Exercise data:

________________________

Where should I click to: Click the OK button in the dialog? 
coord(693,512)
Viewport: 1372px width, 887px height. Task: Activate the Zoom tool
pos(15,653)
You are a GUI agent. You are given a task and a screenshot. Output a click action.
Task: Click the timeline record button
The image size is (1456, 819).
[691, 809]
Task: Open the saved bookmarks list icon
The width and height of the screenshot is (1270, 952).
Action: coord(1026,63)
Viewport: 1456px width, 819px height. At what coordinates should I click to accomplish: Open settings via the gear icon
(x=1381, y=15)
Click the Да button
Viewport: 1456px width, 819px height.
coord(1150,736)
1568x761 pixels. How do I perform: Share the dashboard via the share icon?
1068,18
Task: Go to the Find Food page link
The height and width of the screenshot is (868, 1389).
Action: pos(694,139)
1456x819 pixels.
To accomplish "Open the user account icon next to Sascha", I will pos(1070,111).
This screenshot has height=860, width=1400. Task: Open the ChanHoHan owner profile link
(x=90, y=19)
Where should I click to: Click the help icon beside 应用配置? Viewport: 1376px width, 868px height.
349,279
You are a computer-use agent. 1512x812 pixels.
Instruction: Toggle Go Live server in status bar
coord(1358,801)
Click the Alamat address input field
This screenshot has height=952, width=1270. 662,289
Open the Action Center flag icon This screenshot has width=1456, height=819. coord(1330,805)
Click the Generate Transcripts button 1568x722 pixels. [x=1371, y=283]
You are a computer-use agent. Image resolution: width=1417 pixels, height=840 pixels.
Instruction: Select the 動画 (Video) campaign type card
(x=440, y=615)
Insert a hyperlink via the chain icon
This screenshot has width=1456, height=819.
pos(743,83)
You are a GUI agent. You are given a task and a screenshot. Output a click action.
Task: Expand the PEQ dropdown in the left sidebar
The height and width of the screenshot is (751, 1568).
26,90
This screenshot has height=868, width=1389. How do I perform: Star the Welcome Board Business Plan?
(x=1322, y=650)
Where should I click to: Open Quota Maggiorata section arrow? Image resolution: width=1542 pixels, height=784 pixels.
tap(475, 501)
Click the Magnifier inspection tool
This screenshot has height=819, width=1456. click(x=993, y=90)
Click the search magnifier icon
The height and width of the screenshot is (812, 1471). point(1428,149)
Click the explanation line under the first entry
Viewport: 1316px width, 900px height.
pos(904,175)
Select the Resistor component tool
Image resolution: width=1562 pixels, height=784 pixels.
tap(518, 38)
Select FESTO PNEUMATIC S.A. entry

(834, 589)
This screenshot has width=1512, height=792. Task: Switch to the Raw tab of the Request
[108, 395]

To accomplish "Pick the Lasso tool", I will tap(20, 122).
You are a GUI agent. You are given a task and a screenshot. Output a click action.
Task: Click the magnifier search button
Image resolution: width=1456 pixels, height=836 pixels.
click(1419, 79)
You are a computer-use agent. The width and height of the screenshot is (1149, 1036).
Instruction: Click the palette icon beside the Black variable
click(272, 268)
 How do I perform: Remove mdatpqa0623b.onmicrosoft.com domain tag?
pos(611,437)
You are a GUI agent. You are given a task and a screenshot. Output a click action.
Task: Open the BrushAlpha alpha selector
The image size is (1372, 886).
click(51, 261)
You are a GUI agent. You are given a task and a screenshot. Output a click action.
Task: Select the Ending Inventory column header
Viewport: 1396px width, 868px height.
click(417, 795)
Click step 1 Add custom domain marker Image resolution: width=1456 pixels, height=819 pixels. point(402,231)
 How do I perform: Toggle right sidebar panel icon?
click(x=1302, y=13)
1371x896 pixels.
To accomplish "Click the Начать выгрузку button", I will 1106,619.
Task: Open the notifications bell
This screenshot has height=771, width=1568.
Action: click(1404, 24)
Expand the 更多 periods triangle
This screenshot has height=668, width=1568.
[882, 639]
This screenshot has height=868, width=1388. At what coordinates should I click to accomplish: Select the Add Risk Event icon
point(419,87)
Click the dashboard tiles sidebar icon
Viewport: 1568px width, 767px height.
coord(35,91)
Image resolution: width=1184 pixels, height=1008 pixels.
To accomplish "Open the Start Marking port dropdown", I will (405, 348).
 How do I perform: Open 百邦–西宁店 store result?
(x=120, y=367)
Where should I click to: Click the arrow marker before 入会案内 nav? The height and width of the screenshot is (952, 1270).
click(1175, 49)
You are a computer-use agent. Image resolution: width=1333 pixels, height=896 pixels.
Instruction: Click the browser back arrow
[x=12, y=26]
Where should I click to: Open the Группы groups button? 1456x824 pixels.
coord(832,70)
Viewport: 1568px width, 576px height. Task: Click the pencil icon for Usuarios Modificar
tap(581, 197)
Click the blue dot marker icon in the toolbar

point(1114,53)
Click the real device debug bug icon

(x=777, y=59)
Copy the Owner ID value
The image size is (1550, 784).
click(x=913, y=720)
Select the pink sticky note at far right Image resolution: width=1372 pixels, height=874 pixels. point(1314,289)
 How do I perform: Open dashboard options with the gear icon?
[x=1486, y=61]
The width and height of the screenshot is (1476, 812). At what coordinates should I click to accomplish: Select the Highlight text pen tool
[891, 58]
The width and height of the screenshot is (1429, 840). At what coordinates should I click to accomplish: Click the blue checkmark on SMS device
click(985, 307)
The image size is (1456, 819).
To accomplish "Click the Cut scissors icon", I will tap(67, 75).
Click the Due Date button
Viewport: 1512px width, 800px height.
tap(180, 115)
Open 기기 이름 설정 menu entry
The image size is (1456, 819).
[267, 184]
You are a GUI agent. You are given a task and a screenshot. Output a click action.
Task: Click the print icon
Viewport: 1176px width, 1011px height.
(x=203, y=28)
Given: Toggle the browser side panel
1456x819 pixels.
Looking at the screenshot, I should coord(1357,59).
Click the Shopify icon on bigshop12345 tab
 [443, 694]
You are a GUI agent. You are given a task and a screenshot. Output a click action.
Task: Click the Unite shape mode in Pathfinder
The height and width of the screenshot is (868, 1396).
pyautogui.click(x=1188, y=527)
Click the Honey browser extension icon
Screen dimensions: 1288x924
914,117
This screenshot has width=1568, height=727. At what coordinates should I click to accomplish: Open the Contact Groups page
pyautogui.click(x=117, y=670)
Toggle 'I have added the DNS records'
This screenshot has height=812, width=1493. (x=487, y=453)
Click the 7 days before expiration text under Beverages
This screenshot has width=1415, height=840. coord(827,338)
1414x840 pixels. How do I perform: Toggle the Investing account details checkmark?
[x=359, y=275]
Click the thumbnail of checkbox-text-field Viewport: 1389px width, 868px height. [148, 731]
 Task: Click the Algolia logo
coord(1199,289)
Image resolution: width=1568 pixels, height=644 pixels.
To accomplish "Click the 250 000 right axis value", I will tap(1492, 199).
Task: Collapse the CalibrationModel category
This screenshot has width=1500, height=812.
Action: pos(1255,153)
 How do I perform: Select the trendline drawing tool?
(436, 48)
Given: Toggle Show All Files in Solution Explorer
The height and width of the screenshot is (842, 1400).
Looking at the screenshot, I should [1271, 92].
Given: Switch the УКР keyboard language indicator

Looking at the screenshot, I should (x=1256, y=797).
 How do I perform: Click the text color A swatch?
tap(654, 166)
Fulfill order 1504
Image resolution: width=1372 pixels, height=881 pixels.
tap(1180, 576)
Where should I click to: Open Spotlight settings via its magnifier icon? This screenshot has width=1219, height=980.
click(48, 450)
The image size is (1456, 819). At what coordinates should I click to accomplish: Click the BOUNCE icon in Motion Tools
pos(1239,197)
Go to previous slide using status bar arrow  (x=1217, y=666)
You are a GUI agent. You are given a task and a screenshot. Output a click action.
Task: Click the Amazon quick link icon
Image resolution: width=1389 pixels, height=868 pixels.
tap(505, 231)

________________________

The task: This exercise asks for every line of the records to be repeated exactly.

Answer section:
Where should I click to: Click the OK button in the dialog? 
coord(693,512)
Viewport: 1372px width, 887px height. Task: Activate the Zoom tool
pos(15,653)
You are a GUI agent. You are given a task and a screenshot. Output a click action.
Task: Click the timeline record button
The image size is (1456, 819).
[691, 809]
Task: Open the saved bookmarks list icon
The width and height of the screenshot is (1270, 952).
Action: coord(1026,63)
Viewport: 1456px width, 819px height. At what coordinates should I click to accomplish: Open settings via the gear icon
(x=1381, y=15)
Click the Да button
Viewport: 1456px width, 819px height.
coord(1150,736)
1568x761 pixels. How do I perform: Share the dashboard via the share icon?
1068,18
Task: Go to the Find Food page link
The height and width of the screenshot is (868, 1389).
Action: pos(694,139)
1456x819 pixels.
To accomplish "Open the user account icon next to Sascha", I will pos(1070,111).
This screenshot has height=860, width=1400. Task: Open the ChanHoHan owner profile link
(x=90, y=19)
Where should I click to: Click the help icon beside 应用配置? Viewport: 1376px width, 868px height.
349,279
You are a computer-use agent. 1512x812 pixels.
Instruction: Toggle Go Live server in status bar
coord(1358,801)
Click the Alamat address input field
This screenshot has height=952, width=1270. 662,289
Open the Action Center flag icon This screenshot has width=1456, height=819. coord(1330,805)
Click the Generate Transcripts button 1568x722 pixels. [x=1371, y=283]
You are a computer-use agent. Image resolution: width=1417 pixels, height=840 pixels.
Instruction: Select the 動画 (Video) campaign type card
(x=440, y=615)
Insert a hyperlink via the chain icon
This screenshot has width=1456, height=819.
pos(743,83)
You are a GUI agent. You are given a task and a screenshot. Output a click action.
Task: Expand the PEQ dropdown in the left sidebar
The height and width of the screenshot is (751, 1568).
26,90
This screenshot has height=868, width=1389. How do I perform: Star the Welcome Board Business Plan?
(x=1322, y=650)
Where should I click to: Open Quota Maggiorata section arrow? Image resolution: width=1542 pixels, height=784 pixels.
tap(475, 501)
Click the Magnifier inspection tool
This screenshot has height=819, width=1456. click(x=993, y=90)
Click the search magnifier icon
The height and width of the screenshot is (812, 1471). point(1428,149)
Click the explanation line under the first entry
Viewport: 1316px width, 900px height.
pos(904,175)
Select the Resistor component tool
Image resolution: width=1562 pixels, height=784 pixels.
tap(518, 38)
Select FESTO PNEUMATIC S.A. entry

(834, 589)
This screenshot has width=1512, height=792. Task: Switch to the Raw tab of the Request
[108, 395]

To accomplish "Pick the Lasso tool", I will tap(20, 122).
You are a GUI agent. You are given a task and a screenshot. Output a click action.
Task: Click the magnifier search button
Image resolution: width=1456 pixels, height=836 pixels.
click(1419, 79)
You are a computer-use agent. The width and height of the screenshot is (1149, 1036).
Instruction: Click the palette icon beside the Black variable
click(272, 268)
 How do I perform: Remove mdatpqa0623b.onmicrosoft.com domain tag?
pos(611,437)
You are a GUI agent. You are given a task and a screenshot. Output a click action.
Task: Open the BrushAlpha alpha selector
The image size is (1372, 886).
click(51, 261)
You are a GUI agent. You are given a task and a screenshot. Output a click action.
Task: Select the Ending Inventory column header
Viewport: 1396px width, 868px height.
click(417, 795)
Click step 1 Add custom domain marker Image resolution: width=1456 pixels, height=819 pixels. point(402,231)
 How do I perform: Toggle right sidebar panel icon?
click(x=1302, y=13)
1371x896 pixels.
To accomplish "Click the Начать выгрузку button", I will 1106,619.
Task: Open the notifications bell
This screenshot has height=771, width=1568.
Action: click(1404, 24)
Expand the 更多 periods triangle
This screenshot has height=668, width=1568.
[882, 639]
This screenshot has height=868, width=1388. At what coordinates should I click to accomplish: Select the Add Risk Event icon
point(419,87)
Click the dashboard tiles sidebar icon
Viewport: 1568px width, 767px height.
coord(35,91)
Image resolution: width=1184 pixels, height=1008 pixels.
To accomplish "Open the Start Marking port dropdown", I will (405, 348).
 How do I perform: Open 百邦–西宁店 store result?
(x=120, y=367)
Where should I click to: Click the arrow marker before 入会案内 nav? The height and width of the screenshot is (952, 1270).
click(1175, 49)
You are a computer-use agent. Image resolution: width=1333 pixels, height=896 pixels.
Instruction: Click the browser back arrow
[x=12, y=26]
Where should I click to: Open the Группы groups button? 1456x824 pixels.
coord(832,70)
Viewport: 1568px width, 576px height. Task: Click the pencil icon for Usuarios Modificar
tap(581, 197)
Click the blue dot marker icon in the toolbar

point(1114,53)
Click the real device debug bug icon

(x=777, y=59)
Copy the Owner ID value
The image size is (1550, 784).
click(x=913, y=720)
Select the pink sticky note at far right Image resolution: width=1372 pixels, height=874 pixels. point(1314,289)
 How do I perform: Open dashboard options with the gear icon?
[x=1486, y=61]
The width and height of the screenshot is (1476, 812). At what coordinates should I click to accomplish: Select the Highlight text pen tool
[891, 58]
The width and height of the screenshot is (1429, 840). At what coordinates should I click to accomplish: Click the blue checkmark on SMS device
click(985, 307)
The image size is (1456, 819).
To accomplish "Click the Cut scissors icon", I will tap(67, 75).
Click the Due Date button
Viewport: 1512px width, 800px height.
tap(180, 115)
Open 기기 이름 설정 menu entry
The image size is (1456, 819).
[267, 184]
You are a GUI agent. You are given a task and a screenshot. Output a click action.
Task: Click the print icon
Viewport: 1176px width, 1011px height.
(x=203, y=28)
Given: Toggle the browser side panel
1456x819 pixels.
Looking at the screenshot, I should coord(1357,59).
Click the Shopify icon on bigshop12345 tab
 [443, 694]
You are a GUI agent. You are given a task and a screenshot. Output a click action.
Task: Click the Unite shape mode in Pathfinder
The height and width of the screenshot is (868, 1396).
pyautogui.click(x=1188, y=527)
Click the Honey browser extension icon
Screen dimensions: 1288x924
914,117
This screenshot has width=1568, height=727. At what coordinates should I click to accomplish: Open the Contact Groups page
pyautogui.click(x=117, y=670)
Toggle 'I have added the DNS records'
This screenshot has height=812, width=1493. (x=487, y=453)
Click the 7 days before expiration text under Beverages
This screenshot has width=1415, height=840. coord(827,338)
1414x840 pixels. How do I perform: Toggle the Investing account details checkmark?
[x=359, y=275]
Click the thumbnail of checkbox-text-field Viewport: 1389px width, 868px height. [148, 731]
 Task: Click the Algolia logo
coord(1199,289)
Image resolution: width=1568 pixels, height=644 pixels.
To accomplish "Click the 250 000 right axis value", I will tap(1492, 199).
Task: Collapse the CalibrationModel category
This screenshot has width=1500, height=812.
Action: pos(1255,153)
 How do I perform: Select the trendline drawing tool?
(436, 48)
Given: Toggle Show All Files in Solution Explorer
The height and width of the screenshot is (842, 1400).
Looking at the screenshot, I should [1271, 92].
Given: Switch the УКР keyboard language indicator

Looking at the screenshot, I should (x=1256, y=797).
 How do I perform: Click the text color A swatch?
tap(654, 166)
Fulfill order 1504
Image resolution: width=1372 pixels, height=881 pixels.
tap(1180, 576)
Where should I click to: Open Spotlight settings via its magnifier icon? This screenshot has width=1219, height=980.
click(48, 450)
The image size is (1456, 819). At what coordinates should I click to accomplish: Click the BOUNCE icon in Motion Tools
pos(1239,197)
Go to previous slide using status bar arrow  (x=1217, y=666)
You are a GUI agent. You are given a task and a screenshot. Output a click action.
Task: Click the Amazon quick link icon
Image resolution: width=1389 pixels, height=868 pixels.
tap(505, 231)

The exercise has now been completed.